An example of a longitudinal wave is a sound wave. So for example when we listen to music, the speakers send out longitudinal waves through the air which then reach our ears so we can hear the playing music.
The second type of wave is a transverse wave. Transverse waves move up and down so when demonstrated with a slinky spring, your hand movement would obviously be moving up and down as shown below.
Examples of transverse waves are light waves and also water waves, which are the waves that we are investigating in this experiment. The vibrations in these waves are perpendicular to the direction of which the waves travel.
Transverse waves have very important features which, can be shown in the diagram below.

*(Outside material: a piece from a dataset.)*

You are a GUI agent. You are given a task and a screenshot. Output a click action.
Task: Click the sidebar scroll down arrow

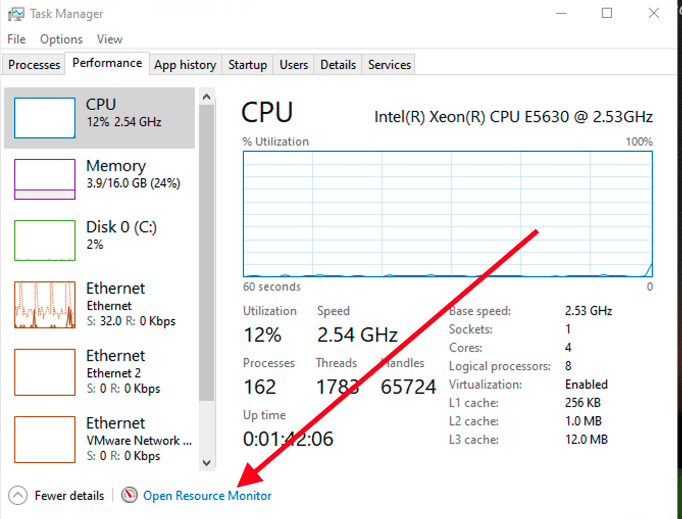207,462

The amplitude of a wave motion is the maximum disturbance caused by waves. The wavelength is the distance between corresponding points on two successive disturbances. Finally the frequency is the number of waves produced in one second.

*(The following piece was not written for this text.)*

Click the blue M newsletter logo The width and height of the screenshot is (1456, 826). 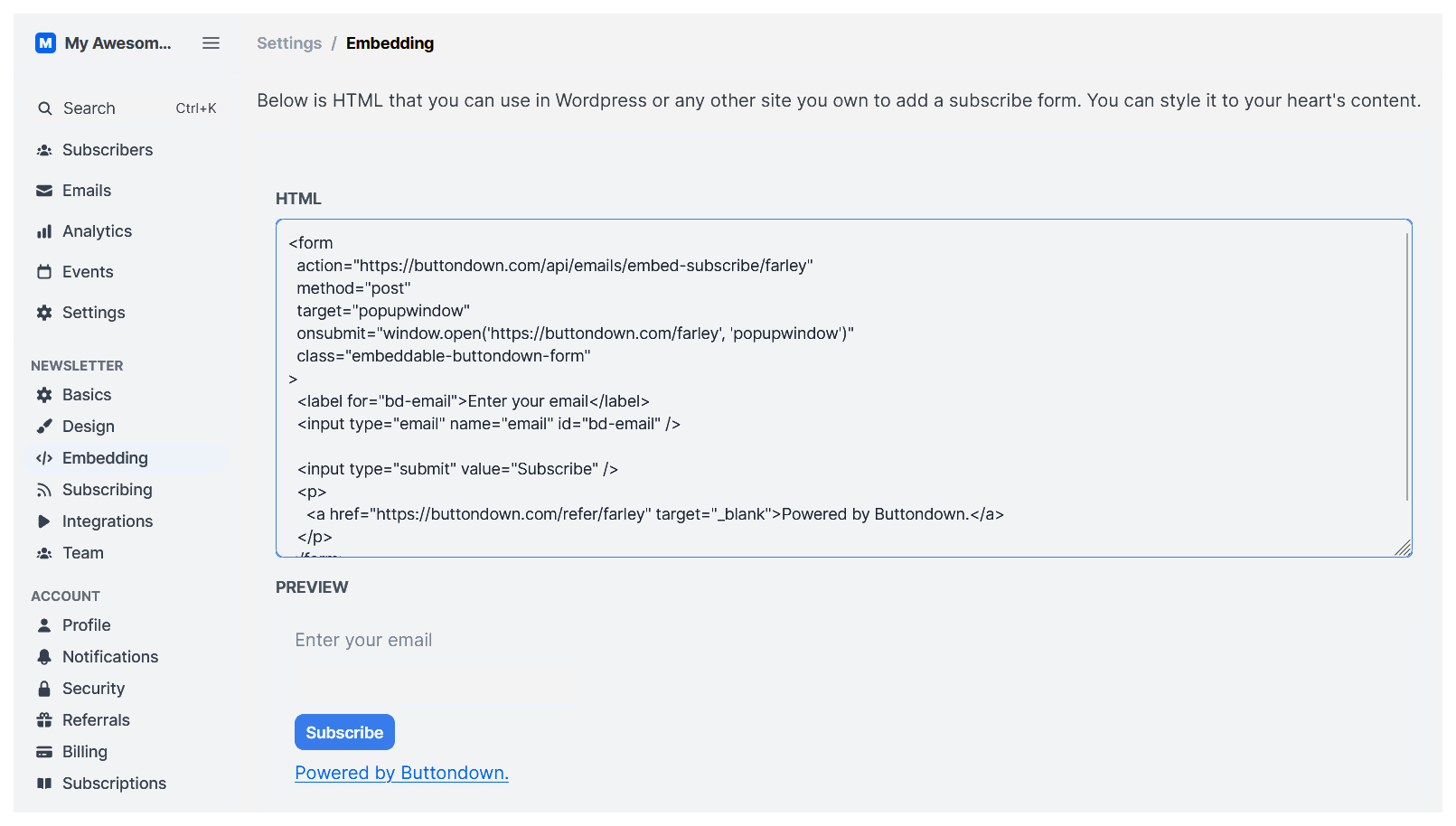click(x=45, y=43)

The relationship between wave speed frequency and wavelength is as follows.
Wave Speed (m/s) = Frequency (Hz) x Wavelength (m)
This equation shows that for a wave that travels at a constant speed, the frequency of waves is inversely proportional to the wavelength.

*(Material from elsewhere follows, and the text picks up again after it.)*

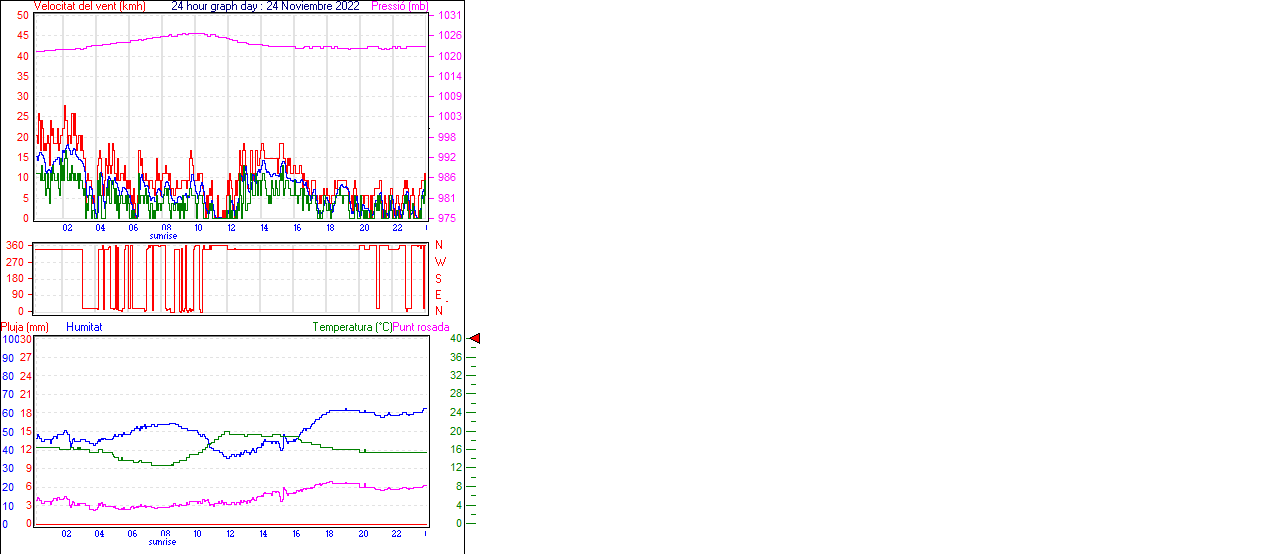
Task: Click the 'Pluja (mm)' legend label
Action: coord(25,327)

All waves including light waves, water waves and sound waves can be reflected, refracted and diffracted. Waves are reflected when a barrier is placed in their path. Incident waves are sent out which then hit the barrier, the waves then bounce off (reflect) the barrier at an angle and therefore give off reflected waves. Diffraction is simply when waves move through a gap, as the waves diffract they spread out from the edges. Refraction is a movement, which is relevant to all waves. Refraction occurs when waves cross a boundary between one medium and another (of different density). Therefore there is a change of speed in the waves, which causes the waves to change direction. At the moment however, the most important type of wave to us is refraction, as this is the wave that is being used in our experiment.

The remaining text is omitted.